Wandering around the streets I found something a little strange. The panaderias and the internet cafes weren’t as prevalent. But then again maybe I wasn’t on the right streets. Seems that each street here had its own theme. On one street I found back to back stores with furniture, nothing but furniture. On the next it was shoes, only shoes. Following, watches and watch bands; then fish, fresh fish- yeah solid fresh fish for a block! (smelly) Backpacks, cell phones, piñatas, clocks, fabric stores, casinos, etc. Tomorrow I hope to find the street with panaderias- I love fresh baked goods.
When it was time for me to meet with Esteban it was also the time for the hookers to start work. There was one every 20 steps on my 3 block walk to the metro. By the time I came back to the hotel they were scarce. Rush hour for hookers seem to take place between 8-10 at night.
I’m excited for this city already. I know its who your with and not where you are that makes all the difference in the world and Esteban set up this city to be nothing but great. If the rest of the AIESECers are similar to him I may just have to stay here for a while, in the city of eternal spring. The weather is simply lovely. It’s not too hot as it certainly was in the first 3 cities I visited in Colombia and it’s not too cool, but perfect… just like spring J I can handle it for a bit, my tan is sure to suffice until I hit up the beaches of Ecuador.
Now for inquiring minds everywhere, some points about why I travel solo:
Of course I stated early that its not where you are but who you’re with that makes a place what it is, so there’s definitely pros and cons, but here’s some of my pros
*I’m never in a hurry.
*I don’t have to follow anyone else’s bad sense of direction.
*If I get lost, I know that I’ll see stuff I hadn’t planned to see and I go with it.
*I can stop anywhere and not have anyone waiting for me or wondering where I wandered off to.
*I don’t have to compromise with myself- I always do exactly what I want.
*I don’t have walk 45 minutes to assist in getting snorkel gear that I’m not going to use anyway.
*I can change my plans without consulting anyone else
*I can eat at which ever restaurant I choose, or grab a easy open can of tuna and be happy with dinner.
*I walk at my own pace----always.
*I’m asked for directions.
*I’m not hassled as a gringo to buy things (as much)
*I don’t depend on others to speak the language, I SPEAK IT & I LOVE IT!!!

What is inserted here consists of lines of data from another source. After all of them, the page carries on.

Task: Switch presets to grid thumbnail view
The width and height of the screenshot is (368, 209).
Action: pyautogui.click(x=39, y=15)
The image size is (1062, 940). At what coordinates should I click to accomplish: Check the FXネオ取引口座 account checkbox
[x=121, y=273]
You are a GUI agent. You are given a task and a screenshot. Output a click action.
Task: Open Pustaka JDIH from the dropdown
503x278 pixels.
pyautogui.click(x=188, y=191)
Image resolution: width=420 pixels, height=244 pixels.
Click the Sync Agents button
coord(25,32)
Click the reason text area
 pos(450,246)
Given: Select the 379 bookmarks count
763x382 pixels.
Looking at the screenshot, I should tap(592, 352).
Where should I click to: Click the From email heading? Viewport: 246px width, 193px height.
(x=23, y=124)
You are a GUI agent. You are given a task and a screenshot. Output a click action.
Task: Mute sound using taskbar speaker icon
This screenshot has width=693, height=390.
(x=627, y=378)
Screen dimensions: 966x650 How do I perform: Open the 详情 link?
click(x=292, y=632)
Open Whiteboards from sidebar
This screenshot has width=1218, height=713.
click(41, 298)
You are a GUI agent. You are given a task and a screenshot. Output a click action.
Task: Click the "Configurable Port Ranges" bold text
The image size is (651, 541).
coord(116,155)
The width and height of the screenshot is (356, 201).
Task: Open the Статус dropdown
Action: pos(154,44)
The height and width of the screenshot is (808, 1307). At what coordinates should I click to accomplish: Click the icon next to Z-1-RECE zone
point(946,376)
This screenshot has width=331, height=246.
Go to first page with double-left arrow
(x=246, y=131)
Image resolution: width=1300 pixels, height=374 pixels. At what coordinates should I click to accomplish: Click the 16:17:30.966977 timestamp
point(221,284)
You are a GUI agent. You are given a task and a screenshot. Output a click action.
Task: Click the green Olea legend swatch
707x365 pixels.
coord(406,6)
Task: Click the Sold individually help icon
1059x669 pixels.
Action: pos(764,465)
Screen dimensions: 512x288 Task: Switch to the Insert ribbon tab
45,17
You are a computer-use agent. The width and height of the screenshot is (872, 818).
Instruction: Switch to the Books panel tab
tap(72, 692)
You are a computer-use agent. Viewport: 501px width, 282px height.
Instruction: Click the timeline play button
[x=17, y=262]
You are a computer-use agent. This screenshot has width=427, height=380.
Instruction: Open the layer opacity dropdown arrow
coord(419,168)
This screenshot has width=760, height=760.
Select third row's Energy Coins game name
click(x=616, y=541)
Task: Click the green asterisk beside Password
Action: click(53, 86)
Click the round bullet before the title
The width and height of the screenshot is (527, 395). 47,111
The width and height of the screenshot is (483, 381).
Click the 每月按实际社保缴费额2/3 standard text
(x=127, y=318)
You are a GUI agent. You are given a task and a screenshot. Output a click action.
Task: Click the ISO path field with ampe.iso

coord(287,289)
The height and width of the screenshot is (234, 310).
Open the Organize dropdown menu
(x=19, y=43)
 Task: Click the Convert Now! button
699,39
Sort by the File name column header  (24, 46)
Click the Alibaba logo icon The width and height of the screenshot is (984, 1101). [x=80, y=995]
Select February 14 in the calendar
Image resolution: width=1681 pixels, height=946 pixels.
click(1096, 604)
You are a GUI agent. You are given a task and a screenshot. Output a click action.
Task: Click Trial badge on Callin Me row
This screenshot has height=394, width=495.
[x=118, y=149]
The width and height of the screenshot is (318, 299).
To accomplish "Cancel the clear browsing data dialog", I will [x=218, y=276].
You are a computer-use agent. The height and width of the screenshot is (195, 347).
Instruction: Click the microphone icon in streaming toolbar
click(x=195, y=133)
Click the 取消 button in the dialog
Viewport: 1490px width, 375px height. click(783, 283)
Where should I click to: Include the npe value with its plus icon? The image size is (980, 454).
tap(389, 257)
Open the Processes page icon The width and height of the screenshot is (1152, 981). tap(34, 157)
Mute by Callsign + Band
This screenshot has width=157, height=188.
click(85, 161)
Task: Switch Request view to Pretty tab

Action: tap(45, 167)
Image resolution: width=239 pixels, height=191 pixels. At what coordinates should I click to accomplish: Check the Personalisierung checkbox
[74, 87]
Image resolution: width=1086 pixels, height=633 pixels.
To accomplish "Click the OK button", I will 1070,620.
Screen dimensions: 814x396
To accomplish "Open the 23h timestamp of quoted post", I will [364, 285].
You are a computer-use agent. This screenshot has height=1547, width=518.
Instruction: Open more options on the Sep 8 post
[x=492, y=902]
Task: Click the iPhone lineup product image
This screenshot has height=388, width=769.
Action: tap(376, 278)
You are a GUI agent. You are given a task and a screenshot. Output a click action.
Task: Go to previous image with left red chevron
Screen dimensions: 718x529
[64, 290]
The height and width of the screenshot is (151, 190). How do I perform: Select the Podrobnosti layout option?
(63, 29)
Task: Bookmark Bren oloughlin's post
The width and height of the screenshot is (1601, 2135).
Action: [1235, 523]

words straight from a true loner
if you think that term is derogatory, we need to talk- email me

15.9.05

where am I?

taken within the last hour on the streets of central Medellìn
for those of you who haven't a clue where I am or where I've been. I started in Barranquilla, then traveled to Santa Marta, Cartagena, and now Medellìn- next up, Bogota.

AHHHHHHHHHH

talk about complete frustration with technology- I am the epitome of it.

I had my computer "fixed" before leaving Caracas and the guy didn't fix the one thing I wanted him to and still charged me 150.00 bs. I loathe him.
Now, at the internet cafes in Medellìn- yes, now I'm in Medellìn the computers are slower and more expensive than any I've ever experienced before in all my life! AND the keys stick. URGH!
I have to upload my photos every day so I can take more because my camera memory card is somehow out of commission.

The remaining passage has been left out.